Your task: Scan the entries below. Report each line where the string "width" occurs.

Top of Stored data

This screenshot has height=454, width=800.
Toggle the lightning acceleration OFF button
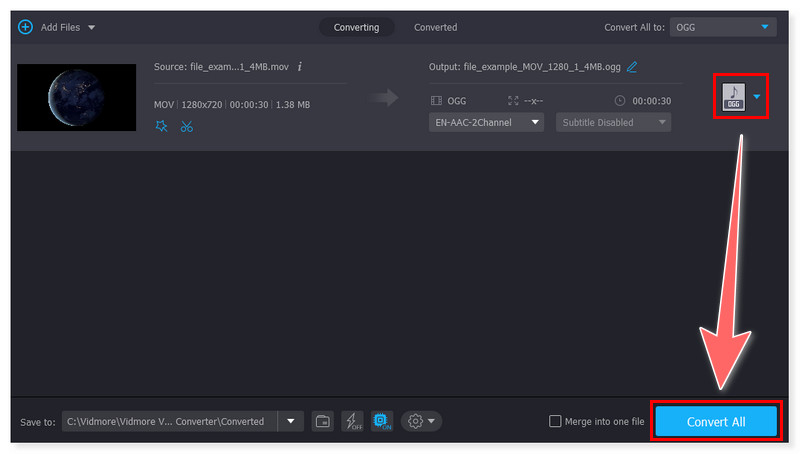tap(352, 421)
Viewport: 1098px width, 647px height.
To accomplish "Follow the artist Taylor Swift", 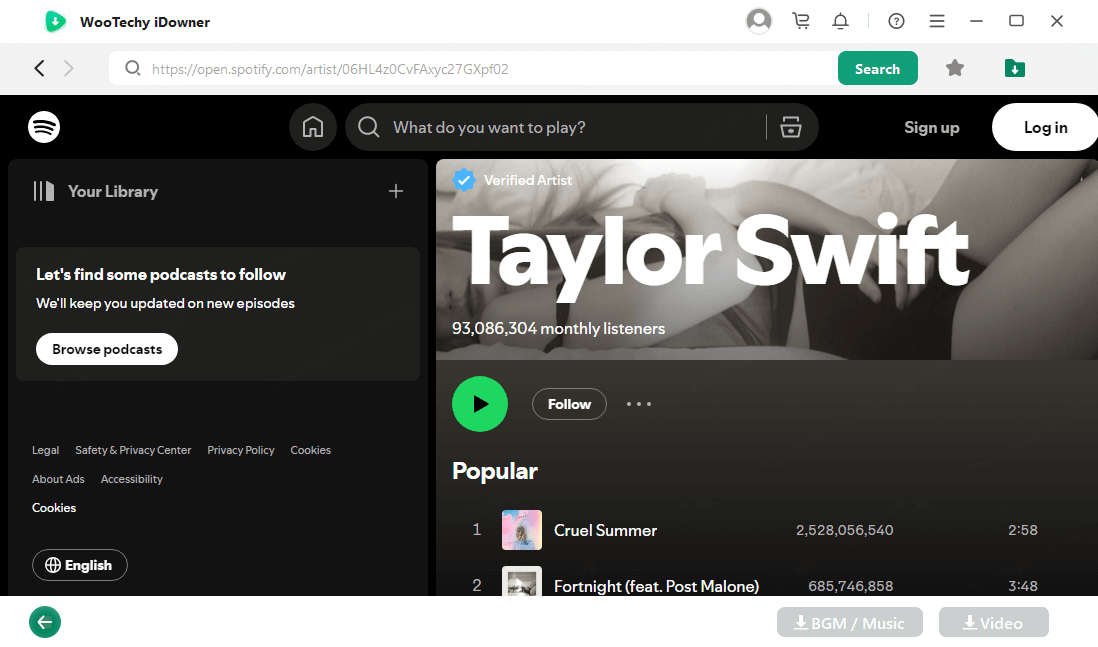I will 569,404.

Bottom of Stored data

Answer to this task:
This screenshot has height=454, width=800.
Viewport: 1098px width, 647px height.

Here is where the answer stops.